RIPA TEATINA. Crolla un’acacia su una vettura in corsa. Non è durata molto la tregua che ha concesso il maltempo, perché ieri le piogge incessanti hanno sradicato quell’albero facendolo precipitare sopra una Panda che viaggiava sulla strada provinciale Tollo-Chieti, all’altezza del comune di Ripa Teatina. L’incidente è avvenuto sul cavalcavia, intorno alle 16.30, nelle vicinanze di una curva: salvi il guidatore, un uomo di Roccamontepiano, e l’amico che era a bordo, che hanno potuto avvertire i vigili del fuoco: «Quella via è pericolosa, gli alberi devono essere potati e non lo si fa da tempo. Lì c’è un bosco. Anche perché sotto quel cavalcavia farà tappa anche il Giro d’Italia il prossimo 14 maggio», denuncia il sindaco di Ripa Ignazio Rucci «per fortuna questa volta non è successo nulla, ma su quel tratto di strada non si può aspettare che avvenga un incidente grave. Ho segnalato molte volte il problema, anche alla Provincia».

STRADE ABBANDONATE. La nuova ondata di piogge ha messo a nudo la situazione già critica di reti fognarie e strade dissestate. In via Penne, zona industriale, lo scenario è apocalittico e nulla è cambiato da quello che già aveva raccontato il Centro il 21 luglio scorso. Le diverse diramazioni della via sono una groviera e con la pioggia si va di male in peggio: le strade diventano delle vere e proprie piscine. «Bisogna stare attenti a passare con le auto», dicono alcuni residenti, «i tratti di via Penne sono già dissestati e se non si conoscono le buche si rischia di rimanere impantanati o di danneggiare le proprie vetture». Non ci sono cartelli che avvisino dei pericoli e per di più le fogne si intasano, contando che in quella zona ci sono ancora molte fosse biologiche: «Non vengono a ripulirle come dovrebbero», lamentano alcuni residenti «Hanno iniziato a costruire i tratti fognari, ma i lavori non sono finiti e hanno lasciato le strade piene di fossi». Poi un abitante, esasperato: «Ho paura a far giocare i miei figli all’aperto. Non ne possiamo più».

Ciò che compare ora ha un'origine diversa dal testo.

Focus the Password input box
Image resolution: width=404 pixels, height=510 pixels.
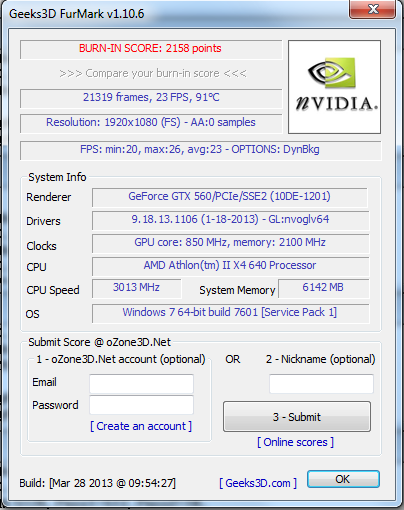[141, 405]
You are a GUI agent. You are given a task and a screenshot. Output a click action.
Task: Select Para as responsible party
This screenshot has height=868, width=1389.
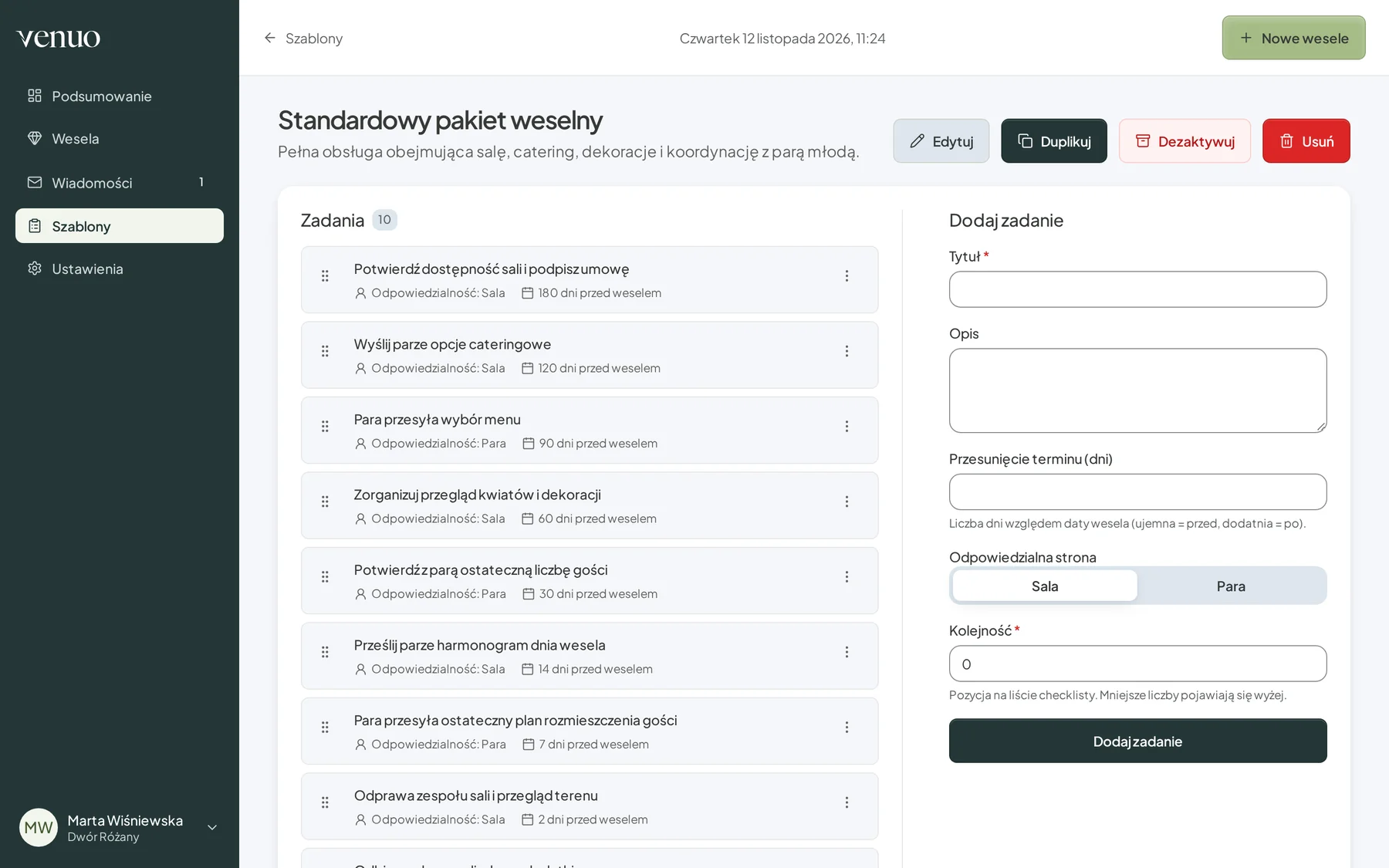(1231, 586)
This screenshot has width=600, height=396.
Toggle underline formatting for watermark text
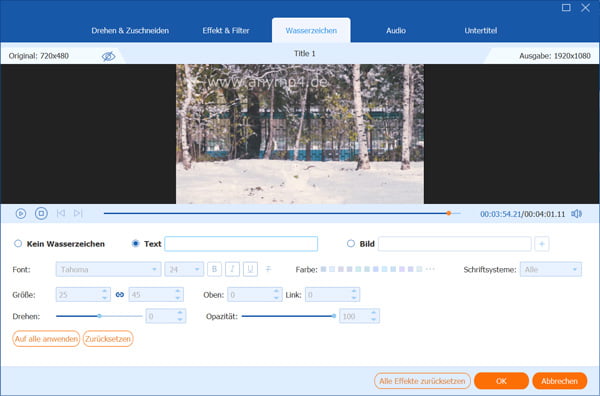coord(250,269)
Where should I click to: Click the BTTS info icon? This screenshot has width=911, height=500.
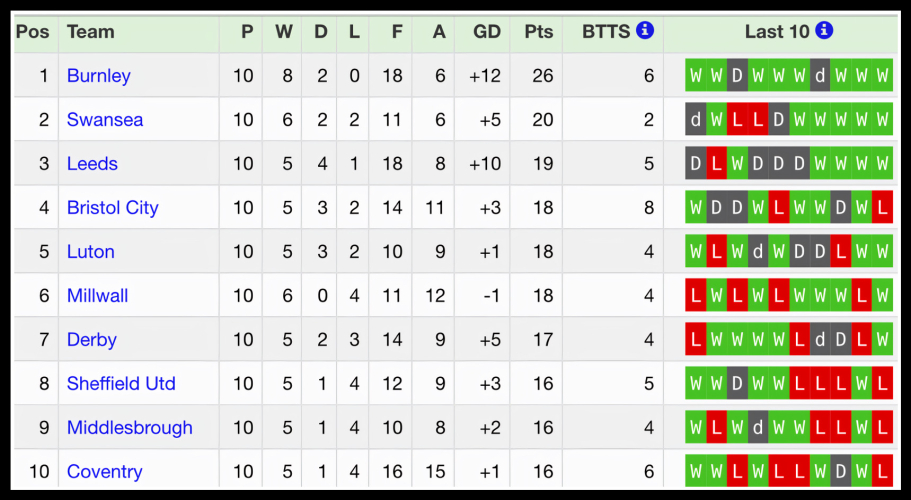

CONTINUA L’EMERGENZA. Dal Comune fanno sapere che sono stati affidati lavori di somma urgenza su via Madonna degli Angeli, dove si è aperta una profonda crepa sulla carreggiata stradale: «Una sistemazione provvisoria in attesa di condizioni meteorologiche favorevoli che permettano l’avvio di un intervento definitivo», dice l’assessore Raffaele Di Felice. Poi il piazzale del Palatricalle, dove si è verificato uno smottamento del terreno dovuto alla rottura della rete fognaria comunale, lì occorre la riparazione e il rifacimento della condotta «non appena il tempo lo consentirà», continua l’assessore. Stessa storia per uno smottamento fra via Silvino Olivieri e via Gran Sasso: «Si è aperto un cratere di una decina di metri di profondità in un’area privata dove insiste un sistema fognario comunale risalente ai primi del Novecento».

E infine strada Fosso Paradiso. Anche in questo caso «sono stati affidati i lavori di somma urgenza a seguito di uno smottamento causato dalla pioggia che interessa circa cinquanta metri di strada». Ieri sera poi l’estensione dell’avviso sulle condizioni meteo: «Persistono venti da forti a burrasca a mareggiate» fanno sapere dalla prefettura. (e.r.)